Shanda Box vs. Microsoft Venus After Six Years?
Luyi Chen asks: "Shanda revealed their new PC entertainment center (aka Shanda Box) at China International Consumer Electronics Show (SinoCES) last Friday. It's strategy is to move Internet content to TV. Six years ago, Microsoft Venus was to provide a cheap operating system with basic information processing ability for the TV set-top market. While Microsoft focused on reducing the price, Shanda focuses on reducing the entry level. Both strategies are based on the fact that the number of TVs dwarfs the number of PCs in China, which won't change in six years. What is different is that we have faster hardware, more Internet content and users. Amazingly enough, Microsoft's Venus didn't make it out of the laboratory. Does Slashdot think Shanda will succeed where Microsoft thought it would fail?"
All it'll take is for some nationalist in the PRC to get a bug up their ass and Microsoft won't be legally allowed to participate without at least a heavy barrier to entry into the market. I wouldn't mind seeing Microsoft succeed because I'm an American and I don't want the communists to get richer at our expense.
It'd be good for the US and China to get into a trade war NOW while China still doesn't have too much leverage against us. Yeah, they could do a good bit of damage, but nothing we couldn't recover from within five to ten years from. However, the fact remains that China has allowed us very little access to their markets while demanding access to our markets. It'd be nice to see Bush actually pull one of his "homeland security" initiatives by getting a law passed that mandates a major US divestment from China. Why we're investing in a country that is belligerant toward Taiwan, Japan and South Korea, three of our largest trade partners and three good allies is beyond me.
What China is proving today is that free market capitalism doesn't inherently lead toward freedom. The people have to really want it and use the free market as a means to get ahead toward that freedom. The Shanda Box succeeding may make life a little bit better for some people in China, but at the same time it'll also help fund the weapons that'll probably kill thousands in Taiwan if and when the PLA invades Taiwan before 2008.
Click here or a puppy gets stomped!
All of a sudden we're experts on the Chinese internal market?
Inside China? Who knows? The State might just force all its citizens to buy it at gunpoint.
Outside China? Probably not.
"My God...it's full of trolls!"
For 90% of the target market, the only thing that matters is if it can display dhtml, flash , javascript, and multimedia as well as IE 6 Running on Windows 98 or better. Another 8% will use it if it can do these things as well as Firefox. Otherwise the target market will go down to the local internet cafe and just use ie6 on windows.
The only platform people are somewhat willing to compromise on is their mobile phone. They can't carry around their windows pc in their pocket so they'll settle for less. For the rest it will be not worth it.
It's kind of like the office suite market. The only question that matters is does the thing read and write word flawlessly every time. If it works 99% of the time it better be free or else nobody will use it.

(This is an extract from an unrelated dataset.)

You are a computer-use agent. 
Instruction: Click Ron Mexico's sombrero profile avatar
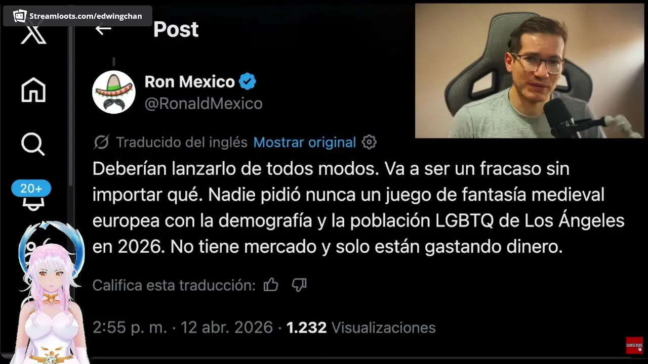pos(114,92)
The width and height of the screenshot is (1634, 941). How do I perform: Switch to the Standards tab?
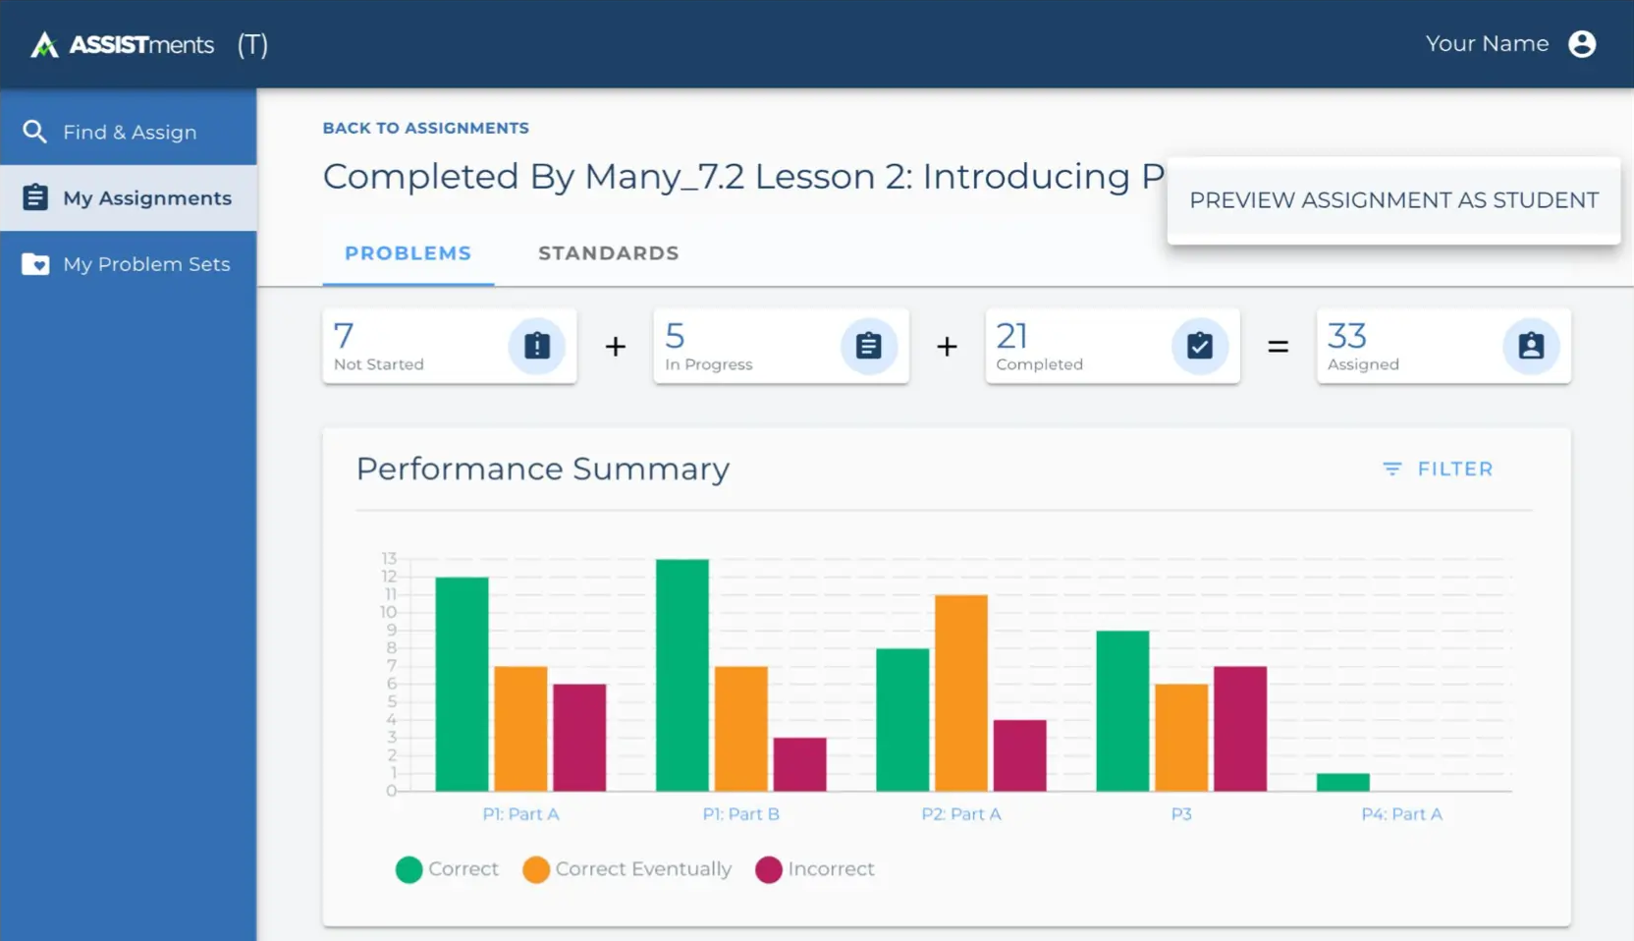[608, 252]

said the submitter: What is different is that we have faster hardware, more Internet content and users. Amazingly enough, Microsoft's Venus didn't make it out of the laboratory.
We? The article started as "Shanda did this", and then transitioned to "we did this". You see, if you're trying to plug your technology by making it appear like a legitimate Ask Slashdot, at least have the courtesy to pretend to be impartial. That and pitting it against a Microsoft research product that never existed outside the lab (six years ago) as if you're competing with it. This has to be one of the worst plugs I've seen.
rotten resolution, if apple II didn't look good on the old Philco in the living room, why would dark-blue on blue web pages? I don't get this. sounds like somebody wrote down a dream on toilet paper when they got up, and it doesn't translate into reality.
Chinese text requires far more resolution than latin text. While you might get away with a 6x4 character grid for latin characters, very few chinese characters can be rendered at that resolution.
A set-top-box that does video chat over broadband and displays to a TV might work, but it seems unlikely that a useful amount of chinese text could be displayed on an ordinary TV.